Witness the debate over whether or not Labor, the Greens and the krazy krew in the Senate should permit the Coalition to scrap the carbon tax. The Coalition argues that it won - the tribe has spoken - so it should get to implement its policy. But others have argued that the tribe did not speak specifically about the carbon tax. Or that there were different tribes who had said something different to Labor and the Greens in the election.
The election also recorded a relatively high informal vote. As of Friday, some 5.95 per cent of the lower house vote was informal. While this has not reached the dizzying heights of the 1984 result (6.34 per cent), it is up on the 2010 and 2007 results (5.55 per cent and 3.95 per cent respectively).
Even through he is not a minister just yet, Malcolm Turnbull stepped out to say that something had to be done about informal voting.
"There are some people who write 'damn you all, down with politicians'," Turnbull conceded, but the vast majority of people who vote informally didn't mean to do so. But do they?
An analysis by the Australian Electoral Commission of informal lower house votes at the 2010 election found that 28.9 per cent were blank ballots and 16.9 per cent had scribbles, slogans or "other protest marks" (the number of anatomical diagrams was unspecified).
The proportion of ballots that had only a "1" was 27.8 per cent, ticks and crosses accounted for 11.8 per cent and 9.2 per cent had non-sequential numbering.
The AEC says that factors like English language proficiency and the numbers of candidates on ballot papers continue to be associated with levels of informal voting.
But it is still not clear from these numbers exactly what message informal voters are trying to send. Are they annoyed about giving up their weekend time? Was the queue to vote too long? Do they detest their local or national options more?
On a broader level, Labor MPs have been confidently saying that they lost the election because they had been talking about themselves (notice how they have spent a whole week so far talking about how they shouldn't talk about themselves?).
But the Coalition has claimed victory in the name of its superior plans for running the country. At an anecdotal level, voters have expressed fist-thumping frustration with the state of federal politics. How do we know which interpretation is correct?
Turnbull's suggested answer to the informal vote situation is to introduce electronic voting. People could be prompted on a screen if they were about to cast a dud vote, allowing them to correct the situation if they wanted to, he reasons.
While introducing electronic voting is not straightforward (the AEC has been looking at the idea for the best part of a decade), an e-system does open up some important opportunities to clarify what voters really think - beyond addressing the informal issue.
For starters, we should introduce "none of the above" and "other (please specify)" boxes in the candidates list and then have a short questionnaire along the lines of: Did you vote for your first preference because a) you like them as a local representative b) you like the party they represent c) you shook their hand at the station last Tuesday d) you think "climate change" is a two-word slogan.
This would be followed with questions such as: When did you make up your mind about who to vote for? Who did you vote for in the last election (do you even remember)? Do you always vote for the same party anyway?

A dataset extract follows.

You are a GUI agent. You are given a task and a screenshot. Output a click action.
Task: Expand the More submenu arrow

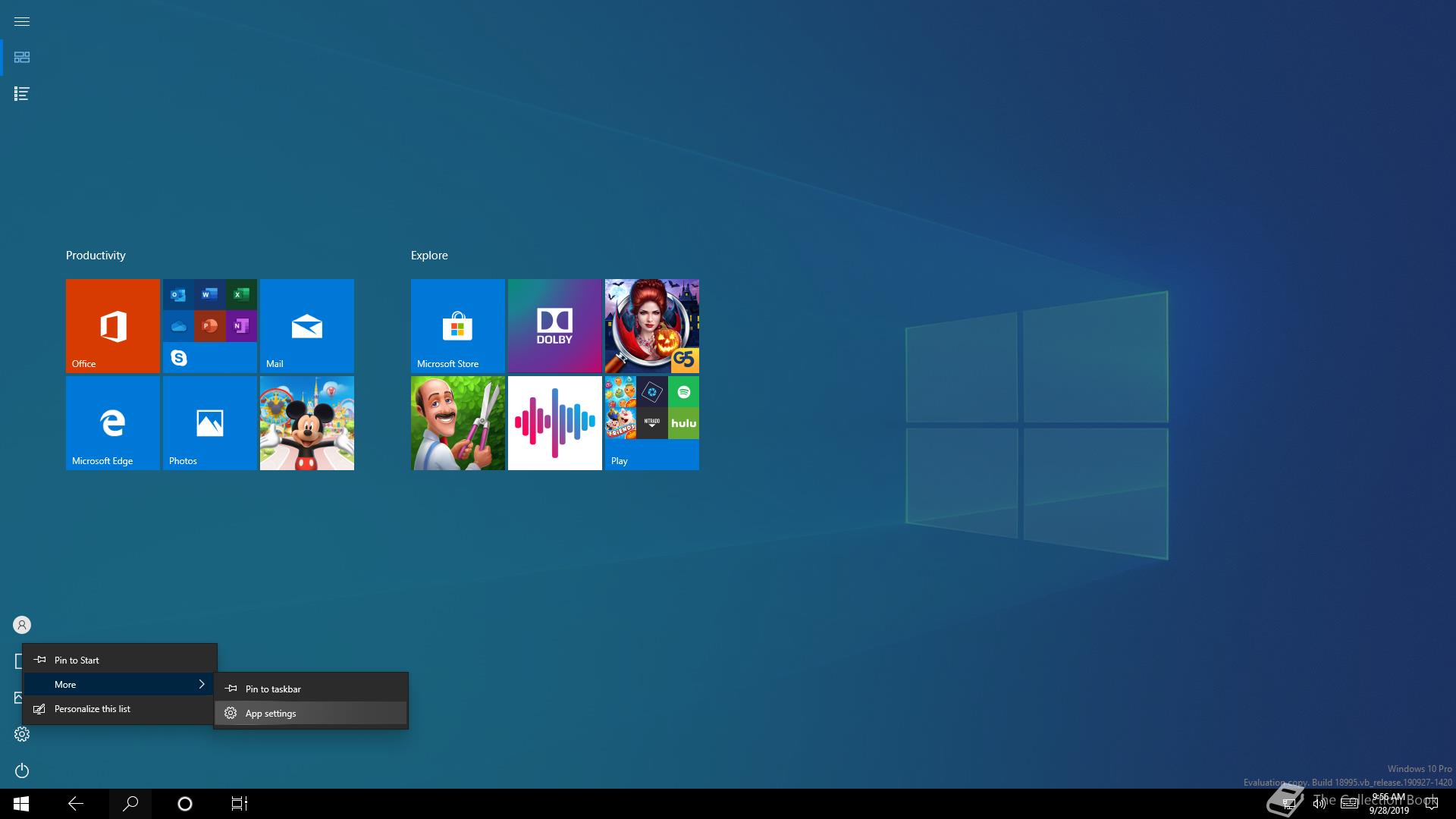click(x=201, y=684)
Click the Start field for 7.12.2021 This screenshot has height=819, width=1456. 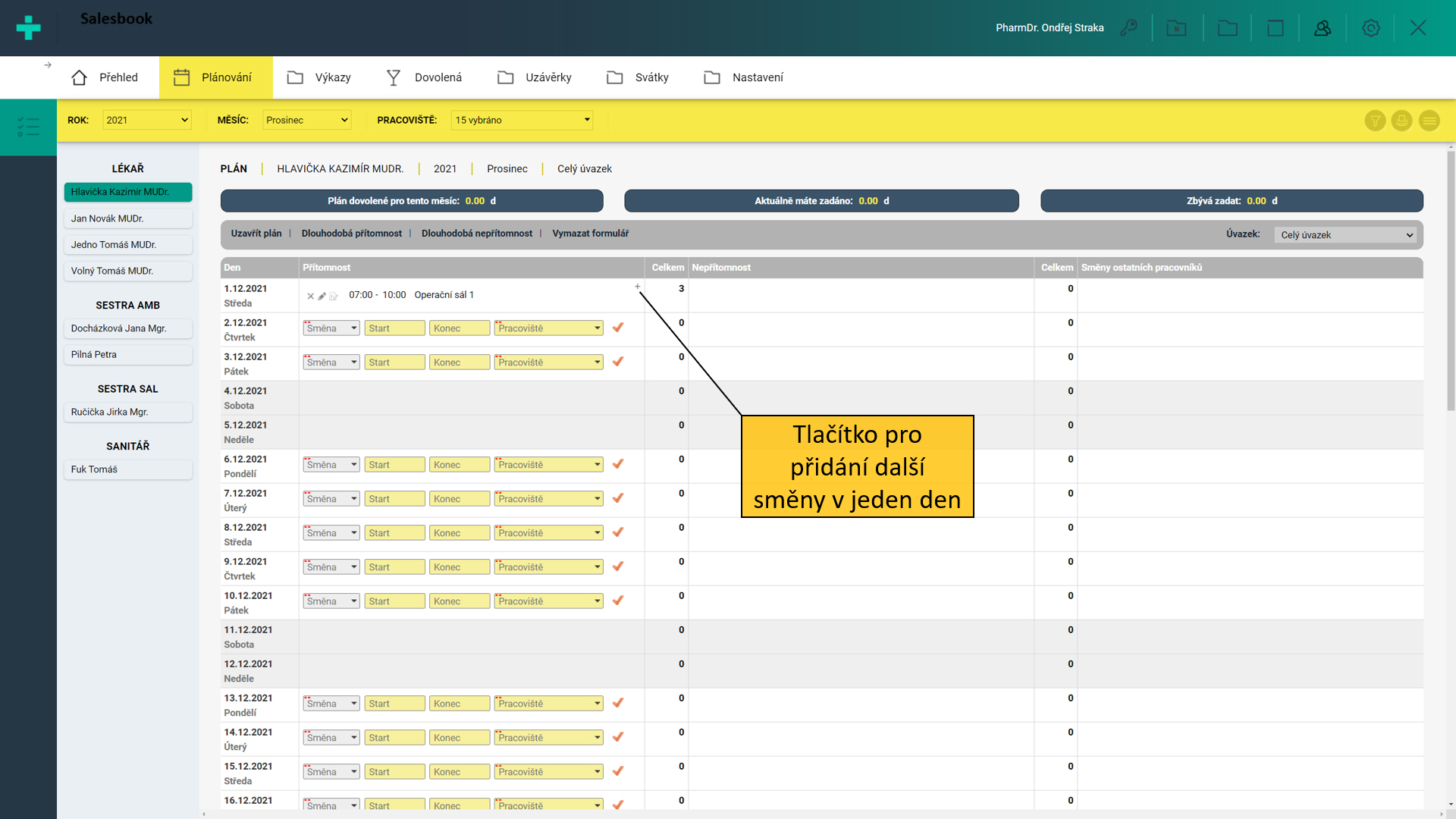tap(394, 499)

There should also be a box to tick to register one's broader feelings. For example: Despite voting for candidate x, please do not take this as a sign that I think party y has done a good job. I simply find them slightly more palatable than party z.
And last, there should also be a basic general knowledge quiz, such as: how many houses make up the Federal Parliament?
Granted, these questions could also be asked on paper, but at great expense and great hassle. And true, the online option would raise some (addressable) privacy concerns.
But if they were answered - with relative ease - online, this would open up huge possibilities to do mind-popping analyses. Think about the cross-referencing with census data. We might be appalled by the results, but equally, we may also be amazed. And at least then, when the tribe spoke, we would know what they were actually saying.
Judith Ireland is a Fairfax Media journalist.